### REQUIRED ACTION
Would you repeat all the lines below, exactly as they stand?

### DATASET CONTENT

######

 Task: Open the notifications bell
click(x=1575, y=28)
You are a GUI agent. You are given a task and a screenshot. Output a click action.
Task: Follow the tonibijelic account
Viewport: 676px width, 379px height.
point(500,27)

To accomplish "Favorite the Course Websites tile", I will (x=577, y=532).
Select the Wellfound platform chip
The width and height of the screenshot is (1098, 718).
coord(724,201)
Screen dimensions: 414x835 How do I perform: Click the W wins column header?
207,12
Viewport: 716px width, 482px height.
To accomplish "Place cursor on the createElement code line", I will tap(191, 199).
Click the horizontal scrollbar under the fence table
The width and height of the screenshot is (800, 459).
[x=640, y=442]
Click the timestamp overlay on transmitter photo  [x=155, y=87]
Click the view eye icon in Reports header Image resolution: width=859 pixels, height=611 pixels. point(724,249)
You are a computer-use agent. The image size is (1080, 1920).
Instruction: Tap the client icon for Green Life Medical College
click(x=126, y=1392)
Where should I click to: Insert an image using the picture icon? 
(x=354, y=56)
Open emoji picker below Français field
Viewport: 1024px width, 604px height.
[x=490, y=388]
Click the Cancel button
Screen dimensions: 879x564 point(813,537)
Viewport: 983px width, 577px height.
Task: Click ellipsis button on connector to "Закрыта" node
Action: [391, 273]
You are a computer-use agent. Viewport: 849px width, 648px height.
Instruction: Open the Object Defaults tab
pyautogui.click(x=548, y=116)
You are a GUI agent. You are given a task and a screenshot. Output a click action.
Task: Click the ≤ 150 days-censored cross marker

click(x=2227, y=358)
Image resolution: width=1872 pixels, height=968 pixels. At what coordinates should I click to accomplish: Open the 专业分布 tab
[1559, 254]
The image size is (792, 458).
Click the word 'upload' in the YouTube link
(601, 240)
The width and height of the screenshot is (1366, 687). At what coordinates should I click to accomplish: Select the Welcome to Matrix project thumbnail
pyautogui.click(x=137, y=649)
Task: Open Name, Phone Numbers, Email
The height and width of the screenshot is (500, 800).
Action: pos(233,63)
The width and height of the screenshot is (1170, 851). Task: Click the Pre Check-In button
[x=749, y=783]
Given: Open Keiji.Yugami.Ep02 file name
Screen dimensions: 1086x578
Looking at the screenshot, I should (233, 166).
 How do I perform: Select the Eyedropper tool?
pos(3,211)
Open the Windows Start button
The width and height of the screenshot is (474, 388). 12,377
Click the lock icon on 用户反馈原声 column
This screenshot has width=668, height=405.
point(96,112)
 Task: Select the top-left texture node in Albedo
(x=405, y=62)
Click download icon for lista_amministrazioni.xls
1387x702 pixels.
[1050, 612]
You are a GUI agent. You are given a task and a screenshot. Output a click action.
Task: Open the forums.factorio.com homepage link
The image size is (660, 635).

######

### SOLUTION
 Task: Open the notifications bell
click(x=1575, y=28)
You are a GUI agent. You are given a task and a screenshot. Output a click action.
Task: Follow the tonibijelic account
Viewport: 676px width, 379px height.
point(500,27)

To accomplish "Favorite the Course Websites tile", I will (x=577, y=532).
Select the Wellfound platform chip
The width and height of the screenshot is (1098, 718).
coord(724,201)
Screen dimensions: 414x835 How do I perform: Click the W wins column header?
207,12
Viewport: 716px width, 482px height.
To accomplish "Place cursor on the createElement code line", I will tap(191, 199).
Click the horizontal scrollbar under the fence table
The width and height of the screenshot is (800, 459).
[x=640, y=442]
Click the timestamp overlay on transmitter photo  [x=155, y=87]
Click the view eye icon in Reports header Image resolution: width=859 pixels, height=611 pixels. point(724,249)
You are a computer-use agent. The image size is (1080, 1920).
Instruction: Tap the client icon for Green Life Medical College
click(x=126, y=1392)
Where should I click to: Insert an image using the picture icon? 
(x=354, y=56)
Open emoji picker below Français field
Viewport: 1024px width, 604px height.
[x=490, y=388]
Click the Cancel button
Screen dimensions: 879x564 point(813,537)
Viewport: 983px width, 577px height.
Task: Click ellipsis button on connector to "Закрыта" node
Action: [391, 273]
You are a computer-use agent. Viewport: 849px width, 648px height.
Instruction: Open the Object Defaults tab
pyautogui.click(x=548, y=116)
You are a GUI agent. You are given a task and a screenshot. Output a click action.
Task: Click the ≤ 150 days-censored cross marker

click(x=2227, y=358)
Image resolution: width=1872 pixels, height=968 pixels. At what coordinates should I click to accomplish: Open the 专业分布 tab
[1559, 254]
The image size is (792, 458).
Click the word 'upload' in the YouTube link
(601, 240)
The width and height of the screenshot is (1366, 687). At what coordinates should I click to accomplish: Select the Welcome to Matrix project thumbnail
pyautogui.click(x=137, y=649)
Task: Open Name, Phone Numbers, Email
The height and width of the screenshot is (500, 800).
Action: pos(233,63)
The width and height of the screenshot is (1170, 851). Task: Click the Pre Check-In button
[x=749, y=783]
Given: Open Keiji.Yugami.Ep02 file name
Screen dimensions: 1086x578
Looking at the screenshot, I should (233, 166).
 How do I perform: Select the Eyedropper tool?
pos(3,211)
Open the Windows Start button
The width and height of the screenshot is (474, 388). 12,377
Click the lock icon on 用户反馈原声 column
This screenshot has width=668, height=405.
point(96,112)
 Task: Select the top-left texture node in Albedo
(x=405, y=62)
Click download icon for lista_amministrazioni.xls
1387x702 pixels.
[1050, 612]
You are a GUI agent. You are given a task and a screenshot. Output a click action.
Task: Open the forums.factorio.com homepage link
The image size is (660, 635).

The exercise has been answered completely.